Los reos no votan
‘Los reos no votan’, dijo a Efe Ramón Custodio, el comisionado de los Derechos Humanos en Honduras horas después de que el fuego consumiera la vida de 358 presos de la Granja Penal de Comayaguas. Y tiene razón el hombre porque cuando llegan las elecciones los reclusos cuentan tan poco que ningún aspirante se acerca a sermonearles con sus proyectos de nación. Pero tampoco parece que cuenten mucho en la mayor democracia en castellano porque el domingo una multitudinaria riña en el penal Apodaca, a las afueras de la capital de Nuevo León, Monterrey, dejó otros 38 cadáveres, una cifra macabra a la que hay que sumar otros 31 presos muertos a cuchilladas y golpetazos en la ciudad de Altamira, a orillas del Caribe mexicano en el pasado mes de enero. Mientras leo esta cadena de tragedias, 17 presos muy peligrosos se fugan del penal de Challapalca, en la ciudad de Puno, al sur del Perú y recuerdo entonces otro drama que tuvo lugar en este país a finales de los ochenta, cuando 250 reclusos murieron en un motín coordinado de Sendero Luminoso.
Algo muy grave ocurre en las prisiones latinoamericanas para que las tragedias se superpongan y formen parte asidua de las páginas de sucesos. Es la propia ONU la que alerta de la superpoblación que sufren estas cárceles. Rupert Colville avisa desde Suiza: ‘de media, las prisiones latinas albergan un treinta por ciento más de prisioneros de lo que deberían, pero en muchos casos se alcanza el cien por cien’. Las tragedias carcelarias forman parte ya de la historia del continente: en 1992 un motín en Sao Paulo, Brasil, dejó 111 reclusos muertos y una película de culto, ‘Carandiru’; en 1994 un incendio en Sabaneta, Maracaibo, trastocó el sistema penitenciario venezolano al causar 120 víctimas; en 2004 Honduras sintió lo que sienten hoy cuando otro incendio en San Pedro de Sula acabó con la vida de 107 pandilleros de una mara; en 2005 les tocó a los dominicanos levantarse con la muerte de 135 presos en Higuey tras otra multitudinaria pelea...

> [EJERCICIOS]:
- 1) Responde estas preguntas sobre el texto acerca de las tragedias carcelarias en Latinoamérica:
(a) ¿Cuántos presos murieron en el incendio de la Granja Penal de Comayaguas?
(b) Según Rupert Colville, ¿cuánto exceden de media las prisiones latinas el número de prisioneros que deberían albergar?
(c) ¿Qué película dejó el motín de 1992 en Sao Paulo?
- 2) Prosigue el texto acerca de las tragedias carcelarias en Latinoamérica a partir de su última frase.

> [EXTRACTOS DE REGISTROS]:
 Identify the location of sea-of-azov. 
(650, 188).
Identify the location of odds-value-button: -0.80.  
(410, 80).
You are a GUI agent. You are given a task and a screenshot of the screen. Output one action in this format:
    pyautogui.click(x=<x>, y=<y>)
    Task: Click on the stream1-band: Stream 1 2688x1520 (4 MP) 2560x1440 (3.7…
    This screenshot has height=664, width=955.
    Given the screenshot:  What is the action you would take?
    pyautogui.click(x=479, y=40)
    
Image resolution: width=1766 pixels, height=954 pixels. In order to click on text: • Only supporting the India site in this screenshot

> [TUS RESPUESTAS]:
- 1)
(a) 358 presos.
(b) Un treinta por ciento más.
(c) 'Carandiru'.

- 2)
En cierta ocasión dos amigos cercanos terminaron en la Modelo de Bogotá, en Colombia, por un crimen que no habían cometido. Las investigaciones demostraron que eran inocentes cuando llevaban dos semanas entre rejas: lo suficiente, me comentaban, para elaborar un confuso plan de suicidio: no podían soportar el pensar que les dejaran allí durante años. El novato, sin derecho a celda, sin derecho a catre, sin derecho a espacio seco, es arrojado a los lavabos, donde dormirá entre charcos y detritus. El novato, sin derecho a un hueco, sin derecho al aire y sin derecho a la vida, deberá pagar una renta a los presos más antiguos. El novato, además, observará atento cómo en las celdas de los presos más privilegiados entran señoritas de muy buen ver, se maneja armamento largo, circulan grandes bolsas con cocaína y marihuana y los capos ven películas en grandes pantallas de alta definición. En algunas prisiones los guardias sólo custodian el perímetro pero jamás entran en su interior. Alguien me comentó que su intento de fuga colapsó cuando el túnel que excavaba tropezó con una fosa común de reclusos desaparecidos...
No hay, pues, que morir en pecado para conocer el infierno: basta con visitar una de esas prisiones latinas donde se hacina una masa de infrahumanos sin más derechos que a morir acuchillados o en masivas piras funerarias.